Stanley McChrystal bids farewell to army life

Gen. Stanley McChrystal ended his 34-year career as an Army officer Friday in an emotional retirement ceremony at his military headquarters in Washington, D.C., marking the last chapter of his swift and stunning fall from grace.

Before a crowd of a few hundred friends, family and colleagues on the Fort McNair parade grounds under an oppressively hot July sun, McChrystal said his service didn’t end as he hoped. But he regretted few decisions he had made on the battlefield, cherished his life as a soldier and was optimistic about his future, he said.

I trusted and I still trust,” McChrystal said. “I cared and I still care.

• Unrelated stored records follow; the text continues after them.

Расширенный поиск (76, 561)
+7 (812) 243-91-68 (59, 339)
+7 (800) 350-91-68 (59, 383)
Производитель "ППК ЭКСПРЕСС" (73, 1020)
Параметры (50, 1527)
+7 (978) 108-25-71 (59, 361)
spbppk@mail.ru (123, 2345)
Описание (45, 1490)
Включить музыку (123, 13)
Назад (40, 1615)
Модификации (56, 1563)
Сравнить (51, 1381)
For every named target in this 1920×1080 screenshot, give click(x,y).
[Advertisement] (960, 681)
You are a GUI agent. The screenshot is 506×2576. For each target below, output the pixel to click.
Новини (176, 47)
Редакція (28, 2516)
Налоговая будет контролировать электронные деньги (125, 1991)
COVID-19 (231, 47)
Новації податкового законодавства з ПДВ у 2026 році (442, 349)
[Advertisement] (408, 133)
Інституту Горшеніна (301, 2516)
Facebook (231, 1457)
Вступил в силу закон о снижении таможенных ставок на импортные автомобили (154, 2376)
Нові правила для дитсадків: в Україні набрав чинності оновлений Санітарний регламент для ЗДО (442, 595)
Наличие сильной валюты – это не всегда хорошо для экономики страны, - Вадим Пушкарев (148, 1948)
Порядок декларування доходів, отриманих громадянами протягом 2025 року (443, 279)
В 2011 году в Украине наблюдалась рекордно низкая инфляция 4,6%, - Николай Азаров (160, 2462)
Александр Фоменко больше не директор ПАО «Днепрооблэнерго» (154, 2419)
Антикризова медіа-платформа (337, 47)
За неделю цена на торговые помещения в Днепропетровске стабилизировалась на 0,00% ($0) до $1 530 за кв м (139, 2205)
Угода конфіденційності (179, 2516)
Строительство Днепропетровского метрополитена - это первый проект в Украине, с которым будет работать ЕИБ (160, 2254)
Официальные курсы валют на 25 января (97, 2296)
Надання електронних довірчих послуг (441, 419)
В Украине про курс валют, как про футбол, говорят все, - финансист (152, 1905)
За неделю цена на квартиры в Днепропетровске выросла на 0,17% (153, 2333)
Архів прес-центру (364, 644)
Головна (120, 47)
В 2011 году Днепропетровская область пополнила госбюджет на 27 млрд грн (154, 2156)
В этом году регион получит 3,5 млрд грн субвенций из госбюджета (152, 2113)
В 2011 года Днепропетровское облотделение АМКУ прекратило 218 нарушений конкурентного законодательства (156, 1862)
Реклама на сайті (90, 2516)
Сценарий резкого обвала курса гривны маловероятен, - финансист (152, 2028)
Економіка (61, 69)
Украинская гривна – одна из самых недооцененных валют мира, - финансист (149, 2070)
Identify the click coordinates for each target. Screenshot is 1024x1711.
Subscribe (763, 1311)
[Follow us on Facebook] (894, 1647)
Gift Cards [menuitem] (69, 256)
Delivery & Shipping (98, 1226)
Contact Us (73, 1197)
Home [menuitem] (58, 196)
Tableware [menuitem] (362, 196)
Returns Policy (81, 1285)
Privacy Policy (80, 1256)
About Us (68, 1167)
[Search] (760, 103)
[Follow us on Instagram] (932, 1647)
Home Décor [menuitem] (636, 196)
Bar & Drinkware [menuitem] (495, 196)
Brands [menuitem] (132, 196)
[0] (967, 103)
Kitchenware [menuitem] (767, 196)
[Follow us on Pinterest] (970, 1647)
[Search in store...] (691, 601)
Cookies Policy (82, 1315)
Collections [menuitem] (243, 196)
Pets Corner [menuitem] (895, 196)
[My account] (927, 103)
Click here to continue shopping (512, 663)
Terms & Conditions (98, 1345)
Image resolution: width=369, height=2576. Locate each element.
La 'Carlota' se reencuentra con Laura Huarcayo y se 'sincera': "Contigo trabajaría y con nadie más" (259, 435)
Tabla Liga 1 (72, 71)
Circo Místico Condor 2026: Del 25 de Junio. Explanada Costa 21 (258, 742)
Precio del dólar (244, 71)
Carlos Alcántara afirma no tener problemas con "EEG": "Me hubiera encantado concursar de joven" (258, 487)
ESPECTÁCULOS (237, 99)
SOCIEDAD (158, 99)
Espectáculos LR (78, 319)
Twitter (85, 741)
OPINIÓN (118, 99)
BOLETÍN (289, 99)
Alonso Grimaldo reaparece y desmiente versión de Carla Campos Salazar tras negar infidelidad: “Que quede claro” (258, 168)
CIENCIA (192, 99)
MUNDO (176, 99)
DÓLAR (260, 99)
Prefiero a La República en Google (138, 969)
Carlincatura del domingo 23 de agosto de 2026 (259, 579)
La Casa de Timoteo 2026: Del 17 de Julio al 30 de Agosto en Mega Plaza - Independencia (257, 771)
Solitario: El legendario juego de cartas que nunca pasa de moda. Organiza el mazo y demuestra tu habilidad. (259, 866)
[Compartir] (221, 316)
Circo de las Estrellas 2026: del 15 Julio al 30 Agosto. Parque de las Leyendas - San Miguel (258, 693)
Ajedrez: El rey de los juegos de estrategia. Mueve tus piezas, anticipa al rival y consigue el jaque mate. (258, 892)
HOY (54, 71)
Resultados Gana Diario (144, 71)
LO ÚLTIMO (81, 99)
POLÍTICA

I wouldn’t have it any other way.”

The former commander of U.S. forces in Afghanistan was fired last month after Rolling Stone magazine published an article titled “The Runaway General” that quoted scathing remarks he and his aides made about their civilian bosses…

Shortly after the article was published, McChrystal was sent packing…

McChrystal also sounded a more serious note, when he talked about the pain of leaving behind unfulfilled commitments in Afghanistan and watching colleagues ensnared in the scandal…

Still, he said he was approaching the future with optimism…

Soldiers attending the ceremony were allowed to forgo their formal dress uniforms in lieu of combat fatigues — an apparent tribute to a war commander fresh from battle and whose career was marked by more secret operations to snatch terror suspects than by pomp and circumstance.

Wearing his own Army combat uniform for the last time, the four-star general received full military honors, including a 17-gun salute and flag formations by the Army’s Old Guard.

RTFA. A modicum of interest and insight.

As much as I support the precedence of civilian control over the military, Stan McChrystal will be missed in this household. As much of my life as I spent afoot, in the field and in political war zones opposing the imperial uses of American military might – I will miss a good soldier who understood 4th Generation warfare and the commitment to civilian needs required by that understanding.

I haven’t saluted a general since the days of Omar Bradley and Georgii Zhukov. I salute Stanley McChrystal.